Vanessa havia me ajudado, em troca lhe esmurrei com toda a minha força. Minha cabeça chegava a doer só de pensar que ela poderia estar em perigo ou gravemente ferida, tudo por minha causa. Me concentrei no plano, ganhando a estrada. Pelo mapa levariam horas até chegar à residência de Samanta Tifelli. Incomodou-me o fato de Vanessa mencionar Samanta como sua irmã, sendo que elas possuíam sobrenomes diferentes. 

Eu tinha que confiar em Vanessa, apesar de haver uma possibilidade de tudo aquilo ser uma armadilha. Todos estes pensamentos me acompanharam durante a viagem. Lá estava eu, em uma longa estrada. Poucos veículos passavam em direção contrária. Senti medo de ser reconhecido. A estrada me levaria para uma nova realidade. Um novo momento da minha consciência: o inesperado, o inevitável. 

Tive que atravessar outras duas estradas até alcançar a fronteira de Sant Adam que dava acesso ao município de Campbell. Eu teria que percorrer o centro até chegar na área rural. Na entrada da cidade, um grande portal de concreto saudava os visitantes  com os dizeres:

'Bem-vindo a Campbell, onde a vida e os sonhos tornam-se um só'.  
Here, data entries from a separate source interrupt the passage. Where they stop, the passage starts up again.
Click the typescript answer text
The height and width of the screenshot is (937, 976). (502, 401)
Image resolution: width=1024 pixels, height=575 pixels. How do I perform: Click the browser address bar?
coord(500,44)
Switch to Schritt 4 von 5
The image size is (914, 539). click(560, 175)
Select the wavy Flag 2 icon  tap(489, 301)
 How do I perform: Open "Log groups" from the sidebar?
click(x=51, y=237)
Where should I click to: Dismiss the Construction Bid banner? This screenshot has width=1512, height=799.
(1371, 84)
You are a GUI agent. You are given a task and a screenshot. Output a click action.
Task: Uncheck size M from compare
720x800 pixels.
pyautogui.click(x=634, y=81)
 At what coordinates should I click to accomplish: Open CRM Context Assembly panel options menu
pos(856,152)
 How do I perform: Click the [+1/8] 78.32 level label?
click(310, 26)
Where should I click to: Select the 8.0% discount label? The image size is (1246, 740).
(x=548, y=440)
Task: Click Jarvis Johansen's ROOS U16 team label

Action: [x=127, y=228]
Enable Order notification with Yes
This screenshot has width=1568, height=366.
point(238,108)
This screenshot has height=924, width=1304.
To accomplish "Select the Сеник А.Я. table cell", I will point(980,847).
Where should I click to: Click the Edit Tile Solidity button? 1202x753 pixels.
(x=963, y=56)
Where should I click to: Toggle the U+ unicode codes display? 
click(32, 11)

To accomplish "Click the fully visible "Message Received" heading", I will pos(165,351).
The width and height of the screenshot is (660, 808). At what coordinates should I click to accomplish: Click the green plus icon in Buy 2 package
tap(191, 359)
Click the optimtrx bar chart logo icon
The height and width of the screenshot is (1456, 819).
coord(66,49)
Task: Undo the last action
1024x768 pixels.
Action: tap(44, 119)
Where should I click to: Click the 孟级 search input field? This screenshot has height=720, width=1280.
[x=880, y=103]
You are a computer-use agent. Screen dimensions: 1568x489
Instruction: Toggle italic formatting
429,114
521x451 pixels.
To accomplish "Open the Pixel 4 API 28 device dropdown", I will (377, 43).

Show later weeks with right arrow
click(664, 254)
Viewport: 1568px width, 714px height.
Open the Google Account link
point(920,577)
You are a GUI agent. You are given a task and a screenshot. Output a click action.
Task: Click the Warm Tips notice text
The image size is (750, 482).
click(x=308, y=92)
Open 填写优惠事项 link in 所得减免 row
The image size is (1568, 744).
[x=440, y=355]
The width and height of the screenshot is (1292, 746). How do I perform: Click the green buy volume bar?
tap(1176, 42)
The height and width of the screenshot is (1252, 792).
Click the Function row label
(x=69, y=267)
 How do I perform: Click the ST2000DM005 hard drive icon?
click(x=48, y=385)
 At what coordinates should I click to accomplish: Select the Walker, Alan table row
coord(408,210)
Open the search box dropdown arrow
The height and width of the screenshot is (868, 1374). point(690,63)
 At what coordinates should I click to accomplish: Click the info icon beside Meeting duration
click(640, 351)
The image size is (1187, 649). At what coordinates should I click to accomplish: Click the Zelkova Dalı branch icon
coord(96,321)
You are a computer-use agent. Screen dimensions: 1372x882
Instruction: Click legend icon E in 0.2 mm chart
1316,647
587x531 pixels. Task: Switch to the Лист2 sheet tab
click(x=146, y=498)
Com certeza aquela frase tinha tudo a ver comigo. A avenida principal era ladeada por uma grande quantidade de flores e plantas ornamentais. Há tempos meus olhos não viam algo tão belo. Uma repentina sensação de paz me invadiu. Foi como deixar os problemas do lado de fora da cidade. A realidade estava longe disso. Não havia sossego em minhas noites mal dormidas. Dirigi até sair do centro. Demorei um tempo considerável neste percurso. A pequena Campbell tinha grande fluxo de veículos em suas ruas principais. Cheguei a enfrentar até pequenos engarrafamentos. Uma paisagem rural admirável. O cuidado com a vegetação podia ser visto em suas árvores, nos gramados impecáveis. Enfim, tive acesso à rua onde Samanta morava. 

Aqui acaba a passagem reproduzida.